> _To do_
Substitute "option button" for "radio button" in the items that begin at the line containing "You are a GUI" and continue through the end of the items, leaving all other text unchanged. Reproduce those lines alone, without the pictures.
# # #
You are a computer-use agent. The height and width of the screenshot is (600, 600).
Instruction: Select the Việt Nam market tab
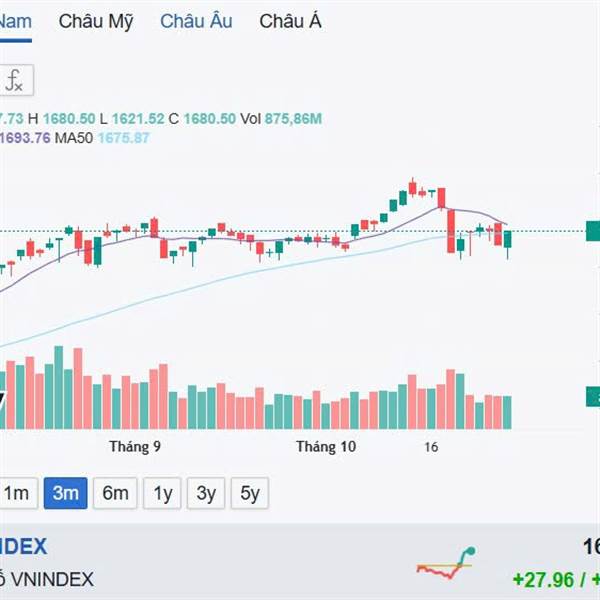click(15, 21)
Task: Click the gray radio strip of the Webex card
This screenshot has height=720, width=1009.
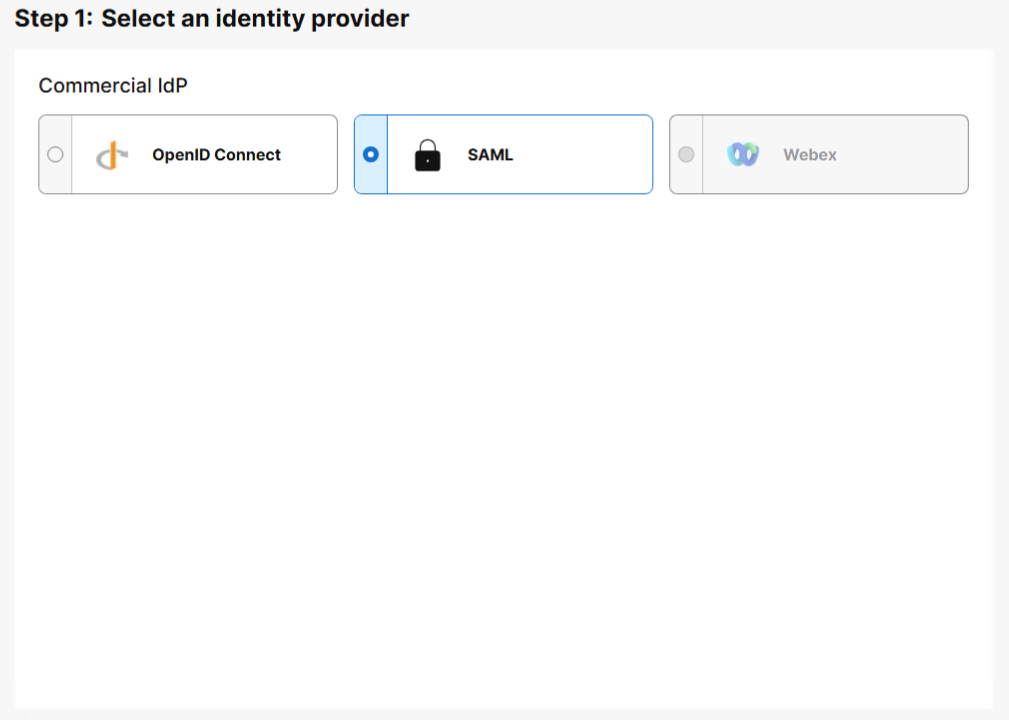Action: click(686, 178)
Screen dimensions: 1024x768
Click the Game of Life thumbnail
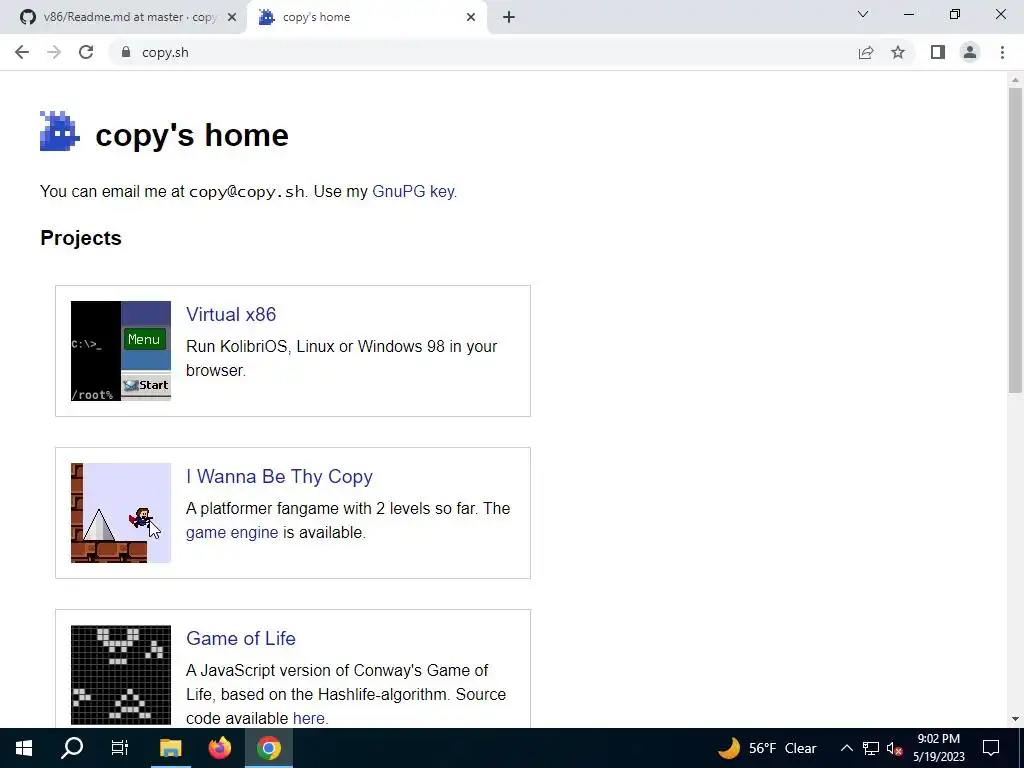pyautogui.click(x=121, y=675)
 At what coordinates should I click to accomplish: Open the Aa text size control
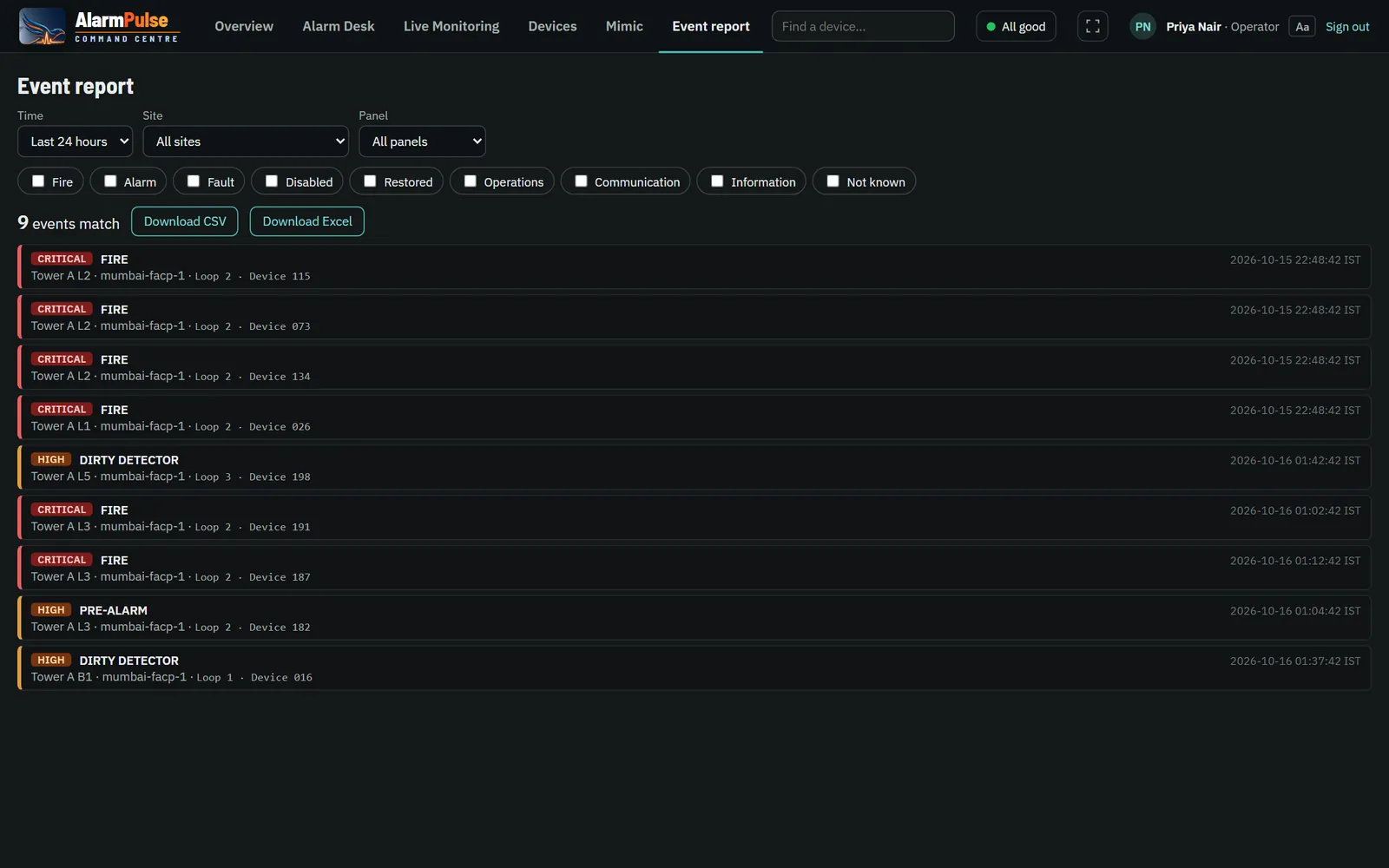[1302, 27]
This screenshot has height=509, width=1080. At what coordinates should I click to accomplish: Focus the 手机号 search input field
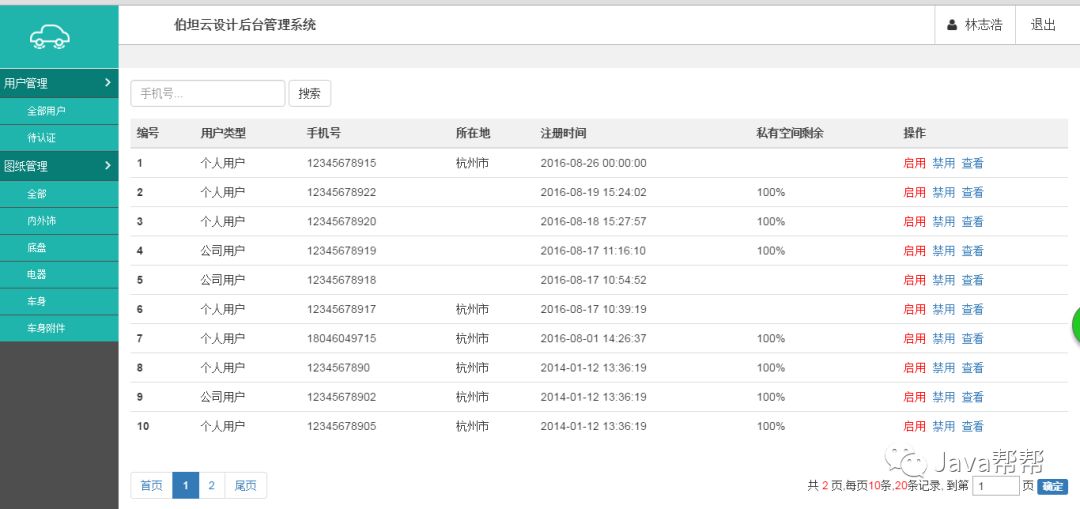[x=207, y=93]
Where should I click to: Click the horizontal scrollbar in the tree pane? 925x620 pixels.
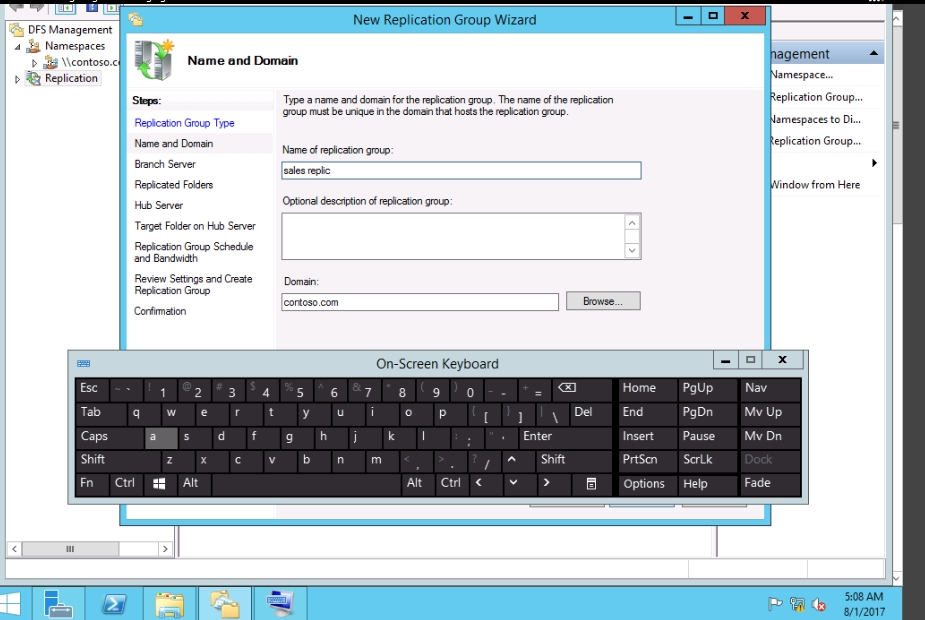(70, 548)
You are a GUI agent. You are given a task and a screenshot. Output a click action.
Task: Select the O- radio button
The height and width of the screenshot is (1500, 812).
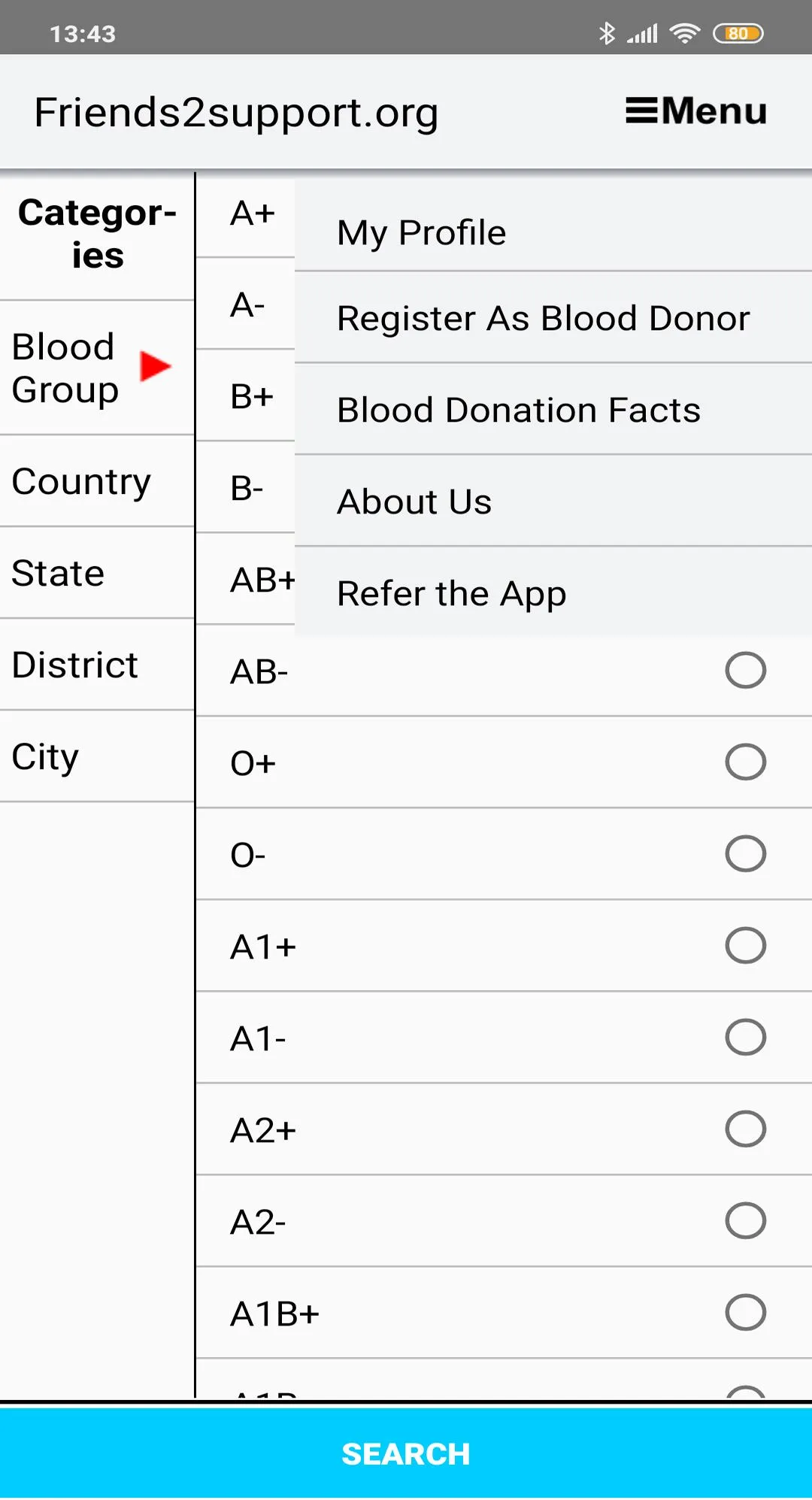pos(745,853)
# # #
> _Task response_
You are a GUI agent. You are given a task and a screenshot. Output a click action.
Task: Select the O- option button
The height and width of the screenshot is (1500, 812).
pos(745,853)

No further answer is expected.